Among them was CVE-2009-0075, a nine-and-a-half-year-old Microsoft Internet Explorer 7 vulnerability. Researchers said that this was in the company’s top five list last quarter and is number four this quarter.
Another flaw, CVE-2008-4844, is another nine-and-a half vulnerability affecting Microsoft Internet Explorer 5, 6 and 7 is number five this quarter, according to the report.
"In the realm of vulnerabilities, we see remarkable consistency, with a nearly identical roster of vulnerabilities under attack in this quarter as last quarter. The only notable addition to this roster is a vulnerability known to be used in zero-day attacks," said the researchers in their report.
The report also found that the US was he number one source for Grandsoft, Sundown, and Rig exploit kits and the number two source for KaiXin making it the number one source for Exploit Kits globally. "In fact, the US accounted for more than twice the number of Exploit Kits globally as the number two, Russia," said researchers.
The researchers said that organisations should focus on ensuring Microsoft Windows and Adobe Flash and Reader are fully up to date with the latest versions and security updates.
"In addition, organisations should look at using limited privilege user accounts to limit the damage of malware. Finally, protections against malicious URLs and domains and using endpoint security to prevent malware like exploit kits can all help," they added.

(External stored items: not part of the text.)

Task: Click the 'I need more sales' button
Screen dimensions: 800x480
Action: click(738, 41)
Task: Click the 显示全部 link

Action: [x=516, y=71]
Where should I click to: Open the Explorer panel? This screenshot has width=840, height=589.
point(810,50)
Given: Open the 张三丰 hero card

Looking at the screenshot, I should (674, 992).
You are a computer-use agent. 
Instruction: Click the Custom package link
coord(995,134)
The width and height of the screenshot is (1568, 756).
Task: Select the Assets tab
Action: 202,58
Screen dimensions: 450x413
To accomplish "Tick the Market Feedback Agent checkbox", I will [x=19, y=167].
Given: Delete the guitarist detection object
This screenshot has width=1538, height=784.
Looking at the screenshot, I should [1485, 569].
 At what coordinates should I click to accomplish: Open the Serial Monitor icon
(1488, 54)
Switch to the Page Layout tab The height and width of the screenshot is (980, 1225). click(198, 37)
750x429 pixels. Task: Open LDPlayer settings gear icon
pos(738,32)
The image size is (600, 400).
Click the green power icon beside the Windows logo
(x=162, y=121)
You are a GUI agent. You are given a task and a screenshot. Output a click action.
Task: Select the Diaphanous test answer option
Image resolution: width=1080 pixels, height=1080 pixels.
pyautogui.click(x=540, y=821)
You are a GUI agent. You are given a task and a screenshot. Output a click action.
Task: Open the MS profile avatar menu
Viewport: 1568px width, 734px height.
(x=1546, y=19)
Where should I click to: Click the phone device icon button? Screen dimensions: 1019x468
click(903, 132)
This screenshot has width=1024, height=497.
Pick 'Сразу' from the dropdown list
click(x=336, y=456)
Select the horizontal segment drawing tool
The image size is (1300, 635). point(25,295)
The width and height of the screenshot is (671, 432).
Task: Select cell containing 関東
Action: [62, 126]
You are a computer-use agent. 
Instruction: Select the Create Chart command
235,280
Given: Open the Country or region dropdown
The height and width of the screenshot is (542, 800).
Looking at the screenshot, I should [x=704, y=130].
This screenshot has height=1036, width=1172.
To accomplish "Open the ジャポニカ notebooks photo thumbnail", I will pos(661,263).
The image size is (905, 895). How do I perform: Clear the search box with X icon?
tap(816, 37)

Matt Middleton-Leal, general manager, EMEA at Netwrix, told SC Media UK that malware often relies on poor patching, and poor configuration of systems.
"Organisations in all industries must be able to accurately report on their risk exposure based on these two vectors. This must include understanding where data is stored and applying the appropriate access controls," he said.
"End-user training is always required, however organisations must also ensure they are prepared to deal with inevitable human error – an employee clicking on a malicious link in a moment of distraction, being an all too common example."
Ilia Kolochenko, CEO of High-Tech Bridge, told SC Media UK that probably one of the reasons of the predominant US location for phishing and malicious websites is a well-developed infrastructure. "You can pay for a domain, web hosting or SSL certificate in just a few clicks with a credit card, PayPal and even cryptocurrencies. Attackers need such rapidity, flexibility and simplicity," he said.
He added that the very first step to mitigate vulnerabilities is to build a comprehensive and up to date inventory of digital assets: hardware, software, clouds, data and users.
"It may be challenging in the epoch of hybrid clouds and BYOA, however it remains crucial for a sustainable cyber-security strategy. Once you have visibility of your assets, you will be able to properly assess the risks, assign priorities and allocate resources to maintain them up to date, secured and monitored."